● Material for this task

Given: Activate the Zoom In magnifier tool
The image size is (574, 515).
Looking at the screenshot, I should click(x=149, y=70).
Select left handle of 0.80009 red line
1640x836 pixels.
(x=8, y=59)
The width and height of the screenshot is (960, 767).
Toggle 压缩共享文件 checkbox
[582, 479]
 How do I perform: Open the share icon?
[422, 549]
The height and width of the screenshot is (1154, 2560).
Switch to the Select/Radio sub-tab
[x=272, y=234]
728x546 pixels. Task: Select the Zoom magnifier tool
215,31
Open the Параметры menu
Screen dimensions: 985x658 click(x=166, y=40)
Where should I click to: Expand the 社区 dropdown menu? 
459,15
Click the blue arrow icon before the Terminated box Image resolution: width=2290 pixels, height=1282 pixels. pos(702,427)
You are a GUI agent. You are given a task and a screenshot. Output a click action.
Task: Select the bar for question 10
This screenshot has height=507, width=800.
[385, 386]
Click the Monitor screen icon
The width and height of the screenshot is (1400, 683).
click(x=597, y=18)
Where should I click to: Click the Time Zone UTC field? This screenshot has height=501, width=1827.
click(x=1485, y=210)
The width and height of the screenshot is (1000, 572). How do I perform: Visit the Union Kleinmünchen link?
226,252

● The task
Of the lines above, retype only those from the line containing "Where should I click to: Expand" through the line containing "Task: Select the bar for question 10", including both, exactly.

● Expected answer
Where should I click to: Expand the 社区 dropdown menu? 
459,15
Click the blue arrow icon before the Terminated box Image resolution: width=2290 pixels, height=1282 pixels. pos(702,427)
You are a GUI agent. You are given a task and a screenshot. Output a click action.
Task: Select the bar for question 10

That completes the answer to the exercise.